The people in the video are not "running this massive machine". They are just some scientists at a British univ who had some kind of us "Ask us anything" session for fun. It's not that different than if someone had asked the question on AskMeFi and the scientiists here gave their 2c on what they thought would happen.

See my first comment for more info.
posted by philipy at 10:58 PM on October 1, 2010


Fantastic video series, thanks albrecht!
posted by jet_manifesto at 3:00 AM on October 2, 2010


Eating a moon-sized piece of cheese would render ever pooping again the fevered dream of a madman. I still might do it.
posted by planet at 5:41 PM on October 1


Eponysterical.
posted by cronholio at 4:05 AM on October 2, 2010 [1 favorite]

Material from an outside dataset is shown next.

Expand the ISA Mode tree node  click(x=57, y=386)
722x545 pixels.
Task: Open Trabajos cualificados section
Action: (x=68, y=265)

If the moon were made of cheese, would you eat it?
Only if it was made of spare ribs yt , and I'd polish it off with a nice tall Budweiser.


You can imagine any beer at all and you're imagining...Budweiser??
posted by Sutekh at 9:38 AM on October 2, 2010 [1 favorite]


I like the young beardy guy. He looks as if he's really trying to do the math in his head.

Poor Anatoly! I never had any idea. His life would probably make a good FPP if there were enough materials in English.
posted by Countess Elena at 12:17 PM on October 2, 2010


Imagine every atom in your body exploding at the speed of light.

That would be... bad.


Better than every atom in your body exploding very, very slowly.
posted by Xezlec at 5:32 PM on October 2, 2010 [1 favorite]


I was always fond of asking physicists what would happen if you were traveling in a car at the speed of light and you turned your headlights on.
posted by tybeet at 7:33 AM on October 3, 2010


How come? Did they give weird answers? I would expect that would be an easy one for most physicists, since it's probably used in every undergraduate relativity course to illustrate how Lorentz transforms behave. (Well, the car is traveling at nearly the speed of light; that “nearly” is important.)